You Can Finally Call Yourself a Lana Del Rey Scholar
Music

You Can Finally Call Yourself a Lana Del Rey Scholar

For anyone that has ever wanted to study the countless contributions Lana Del Rey has made to the modern pop landscape — and earn college credit while you're at it — your time has come.

Starting next month, New York University's Clive Davis Institute is set to offer a course dedicated to the "Summertime Sadness" singer, her work, influences and the way it relates to various social movements such as Black Lives Matter, Me Too, Times Up, etc.
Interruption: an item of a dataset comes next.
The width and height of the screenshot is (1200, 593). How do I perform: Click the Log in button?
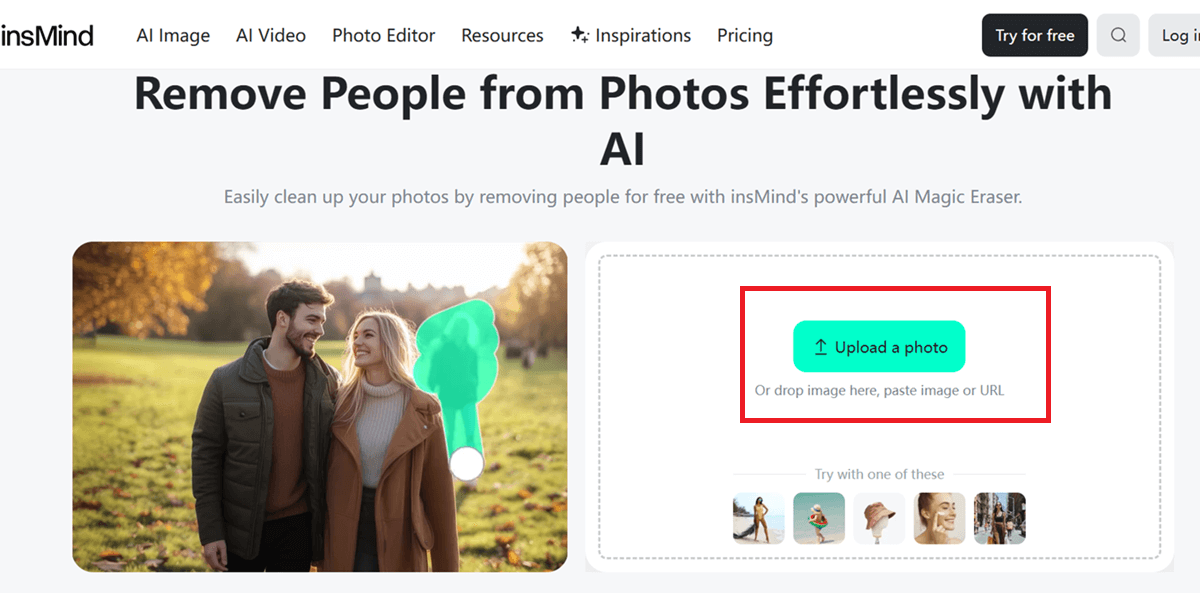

The two-credit course titled “Topics in Recorded Music: Lana Del Rey” is set to run from October 20 through December 8 and will be taught by celebrated journalist and author Kathy Iandoli.

"Over the course of eight critically-acclaimed albums, the six-time Grammy nominated artist has introduced a sad core, melancholic, and baroque version of dream pop that in turn helped shift and reinvent the sound (and mood) of mainstream music beyond the 2010s," the course description reads according to Variety. “Through her arresting visuals and her thematic attention to mental health and tales of toxic, damaged love, Del Rey provided a new platform for artists of all genders to create ‘anti-pop’ works of substance that could live in a mainstream once categorized as bubblegum.”

With nine studio albums, a book of poetry, numerous blockbuster soundtrack contributions and a fair share of tabloid controversy, there's plenty to explore and dissect about Lana Del Rey. “[She] is both a blueprint and a cautionary tale, a complicated pop star who resonates so much with her fans, not because of how she makes them feel about her, but rather how she makes them feel about themselves," Iandoli tells Variety. “She has changed the parameters of baroque pop and now more specifically ‘sad girl pop’ through her music, by expanding the subject matter which at times is controversial and challenging. There are so many pieces in this mosaic that we have now come to know as Lana Del Rey, and this course examines every dimension of it.”

NYU's new Lana course comes as the latest in a series of classes hosted by the Clive Davis Institute devoted to some of the biggest names in pop today. Earlier this year, NYU offered a course on Taylor Swift exploring "the culture and politics of teen girlhood in pop music, fandom, media studies, whiteness and power as it relates to her image and the images of those who have both preceded and succeeded her."